The emotional responses to questions an employee asks themselves about their job and organisation can include:
• Do I feel I am valued?
• Do I value the organization where I work?
• Do I feel I belong?
These questions are crucial to their level of engagement, affecting their performance at work and their willingness to learn within the organization. Employees want to be a part of something bigger than themselves, something they can be proud of. Feeling pride in their work energises employees. They look forward to going to work and are more willing to put in extra effort to make the organization a success. In short, they are engaged.
There is a direct relationship between negative emotions and an employee’s level of engagement. Employees who feel negative emotions are disengaged nearly ten times more than employees who feel positive emotions. Almost three in ten employees feel at least one of twelve significant negative emotions as a result of their interaction with their immediate supervisor. Nearly half of these workers are disengaged and only 10% engaged, contrasting starkly with the 52% engagement measured among those who felt most positive as a result of their interaction with their supervisor.

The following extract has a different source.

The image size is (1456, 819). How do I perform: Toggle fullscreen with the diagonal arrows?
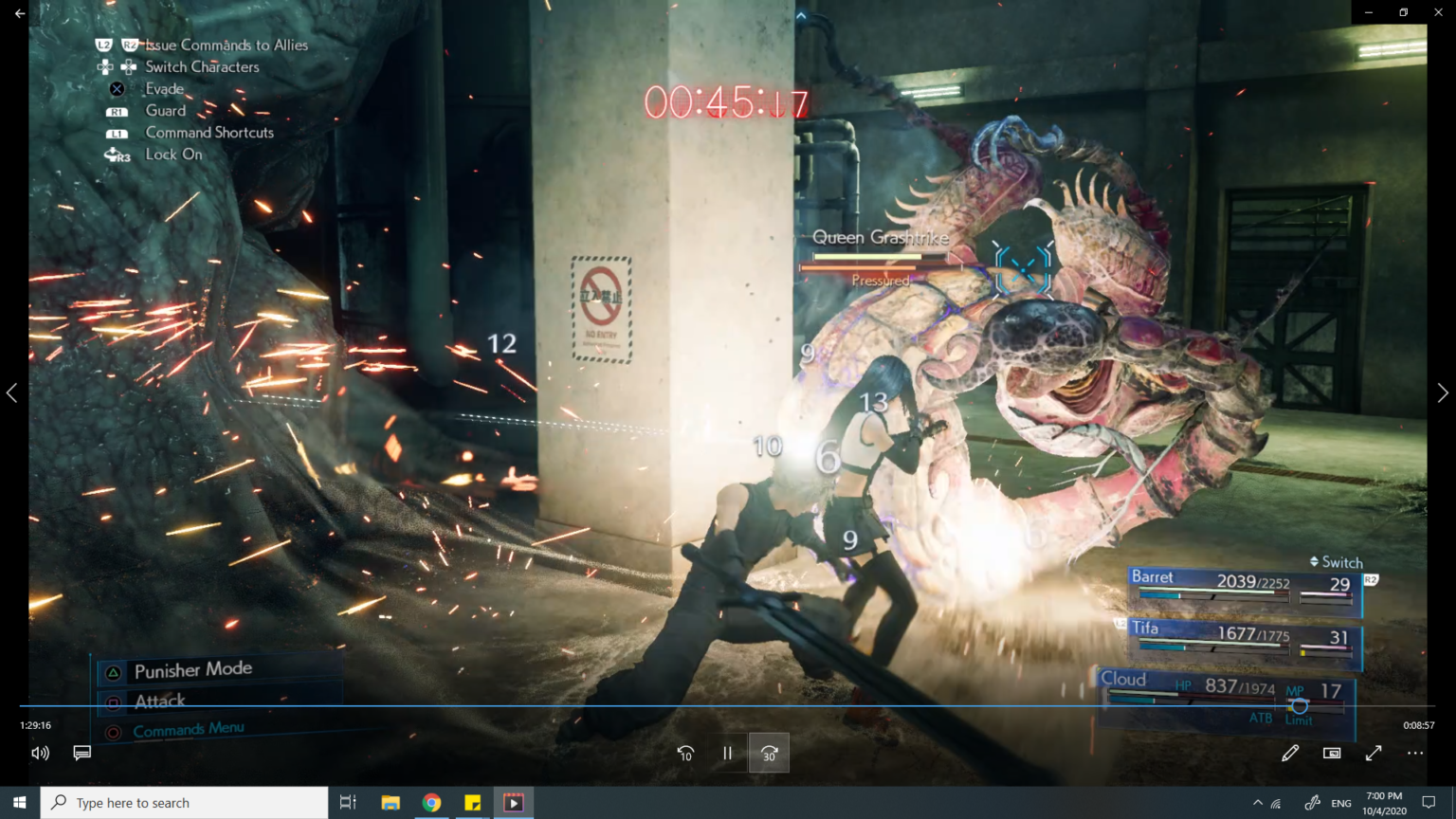tap(1374, 753)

Three core negative emotions drive disengagement: feeling Irritation, disinterest, and discomfort. Workers can't be critiqued into performing better, but being insulted by the immediate supervisor ensures an emotional disconnect and disengagement. In simple terms, a good supervisor makes people feel valued and confident; a poor supervisor irritates people and makes them feel uncomfortable.This is important because negative emotions are more contagious than positive ones. Because they are more noticeable, they can spiral from the individual employee to impact co-workers and the organization as a whole and spread beyond the workplace to clients, potential clients and possible future hires.
Employees personalize their job through emotions felt about the organization's actions as a whole and about their own supervisors in particular. An analysis performed to determine the link between supervisor and organization evoked feelings, revealing that there is a strong fit between these two measures. However, it is the immediate supervisor who is the chief emotional driver in the workplace; reactions to him or her explain 84% of how employees feel about their organization. Feeling happy is the only emotion driven more by the organization than the immediate supervisor.
Further analysis determined the link between the emotion felt by the employee and the level of satisfaction with their immediate supervisor. The immediate supervisor produces a polarizing emotional response. Managers who induce positive emotions foster a stronger sense of satisfaction. They receive the highest satisfaction ratings when they make employees feel inspired, enthusiastic, happy, and excited.
Conversely, when immediate supervisors evoke negative emotions in employees, their satisfaction ratings are below average. Specifically, supervisors whose direct reports feel insulted, upset, or irritated by them receive the lowest levels of satisfaction. Satisfaction with line management affects the overall level of satisfaction with the organization, which is linked to engagement.
Therefore, when we look to develop or hire effective managers of the future, we should give more consideration to individuals who demonstrate that they want to lead others from a place of positivity, rather than from a place of entitlement.